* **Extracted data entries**
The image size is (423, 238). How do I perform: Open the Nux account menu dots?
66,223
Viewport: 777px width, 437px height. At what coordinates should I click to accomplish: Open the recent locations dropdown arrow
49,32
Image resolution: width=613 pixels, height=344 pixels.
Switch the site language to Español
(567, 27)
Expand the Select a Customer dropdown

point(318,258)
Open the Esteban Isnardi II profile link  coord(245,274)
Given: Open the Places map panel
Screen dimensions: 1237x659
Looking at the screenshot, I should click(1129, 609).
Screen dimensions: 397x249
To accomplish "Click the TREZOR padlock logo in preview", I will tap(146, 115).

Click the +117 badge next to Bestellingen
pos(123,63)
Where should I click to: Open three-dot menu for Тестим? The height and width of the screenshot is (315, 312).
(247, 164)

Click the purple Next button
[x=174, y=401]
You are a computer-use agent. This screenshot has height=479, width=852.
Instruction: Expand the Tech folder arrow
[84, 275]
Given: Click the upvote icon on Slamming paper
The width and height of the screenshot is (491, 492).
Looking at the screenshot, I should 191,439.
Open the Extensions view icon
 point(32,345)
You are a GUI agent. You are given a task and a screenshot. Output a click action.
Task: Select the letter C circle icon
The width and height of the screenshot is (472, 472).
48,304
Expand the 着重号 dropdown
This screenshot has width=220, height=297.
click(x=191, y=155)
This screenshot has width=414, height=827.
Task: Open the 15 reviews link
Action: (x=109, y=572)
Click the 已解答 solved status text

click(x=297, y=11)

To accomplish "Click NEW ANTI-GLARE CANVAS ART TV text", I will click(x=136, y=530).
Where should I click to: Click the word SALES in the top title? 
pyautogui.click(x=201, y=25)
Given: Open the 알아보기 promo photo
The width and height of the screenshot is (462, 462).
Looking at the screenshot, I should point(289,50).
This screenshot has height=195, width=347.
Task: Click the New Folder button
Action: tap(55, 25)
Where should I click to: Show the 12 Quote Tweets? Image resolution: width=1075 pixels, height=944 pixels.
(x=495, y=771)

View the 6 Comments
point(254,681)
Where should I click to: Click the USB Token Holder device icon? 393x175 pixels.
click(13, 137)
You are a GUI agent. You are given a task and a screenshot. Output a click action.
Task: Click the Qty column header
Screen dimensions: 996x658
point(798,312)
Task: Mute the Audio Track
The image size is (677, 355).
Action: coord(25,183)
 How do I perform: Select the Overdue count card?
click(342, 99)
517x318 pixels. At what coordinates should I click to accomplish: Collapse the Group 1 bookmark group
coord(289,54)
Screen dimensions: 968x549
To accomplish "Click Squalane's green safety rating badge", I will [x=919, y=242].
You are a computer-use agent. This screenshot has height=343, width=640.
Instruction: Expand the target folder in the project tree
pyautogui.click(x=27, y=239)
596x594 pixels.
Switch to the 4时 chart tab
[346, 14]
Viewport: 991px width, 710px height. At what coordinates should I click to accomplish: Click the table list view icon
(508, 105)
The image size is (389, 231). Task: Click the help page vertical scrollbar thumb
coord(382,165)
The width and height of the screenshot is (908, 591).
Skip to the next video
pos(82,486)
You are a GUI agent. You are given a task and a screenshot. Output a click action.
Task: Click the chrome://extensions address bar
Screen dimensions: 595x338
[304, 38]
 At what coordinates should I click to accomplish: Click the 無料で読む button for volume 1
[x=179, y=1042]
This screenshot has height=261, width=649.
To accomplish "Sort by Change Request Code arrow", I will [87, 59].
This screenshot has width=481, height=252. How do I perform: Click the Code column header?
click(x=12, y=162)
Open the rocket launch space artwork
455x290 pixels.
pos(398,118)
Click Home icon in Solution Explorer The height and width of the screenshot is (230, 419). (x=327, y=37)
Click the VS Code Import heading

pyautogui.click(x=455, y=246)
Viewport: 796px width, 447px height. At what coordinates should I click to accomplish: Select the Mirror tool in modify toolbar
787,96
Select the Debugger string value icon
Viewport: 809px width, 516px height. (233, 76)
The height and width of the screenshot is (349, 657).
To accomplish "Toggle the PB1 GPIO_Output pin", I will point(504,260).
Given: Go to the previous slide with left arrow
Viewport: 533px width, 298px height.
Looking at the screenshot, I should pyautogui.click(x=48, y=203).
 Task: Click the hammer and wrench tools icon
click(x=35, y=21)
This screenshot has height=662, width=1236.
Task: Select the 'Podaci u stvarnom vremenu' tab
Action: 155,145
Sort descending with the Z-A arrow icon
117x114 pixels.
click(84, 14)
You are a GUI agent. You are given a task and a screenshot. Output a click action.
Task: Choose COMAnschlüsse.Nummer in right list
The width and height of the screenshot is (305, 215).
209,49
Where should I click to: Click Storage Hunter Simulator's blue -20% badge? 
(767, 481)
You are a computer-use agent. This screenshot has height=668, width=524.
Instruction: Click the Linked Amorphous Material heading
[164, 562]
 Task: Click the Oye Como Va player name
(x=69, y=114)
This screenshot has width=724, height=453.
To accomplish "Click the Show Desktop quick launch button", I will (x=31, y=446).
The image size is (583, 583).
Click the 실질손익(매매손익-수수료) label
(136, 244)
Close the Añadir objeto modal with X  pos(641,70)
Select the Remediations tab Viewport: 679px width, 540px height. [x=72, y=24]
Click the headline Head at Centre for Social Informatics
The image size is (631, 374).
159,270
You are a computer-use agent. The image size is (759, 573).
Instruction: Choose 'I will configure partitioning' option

* **Exercise details**
Out of the data above, transcribe exactly and only the lines starting with the line that has "The width and height of the screenshot is (305, 215)." and going on through the line that has "You are a computer-use agent. The", both included.

* **Reply to the task**
The width and height of the screenshot is (305, 215).
209,49
Where should I click to: Click Storage Hunter Simulator's blue -20% badge? 
(767, 481)
You are a computer-use agent. This screenshot has height=668, width=524.
Instruction: Click the Linked Amorphous Material heading
[164, 562]
 Task: Click the Oye Como Va player name
(x=69, y=114)
This screenshot has width=724, height=453.
To accomplish "Click the Show Desktop quick launch button", I will (x=31, y=446).
The image size is (583, 583).
Click the 실질손익(매매손익-수수료) label
(136, 244)
Close the Añadir objeto modal with X  pos(641,70)
Select the Remediations tab Viewport: 679px width, 540px height. [x=72, y=24]
Click the headline Head at Centre for Social Informatics
The image size is (631, 374).
159,270
You are a computer-use agent. The image size is (759, 573).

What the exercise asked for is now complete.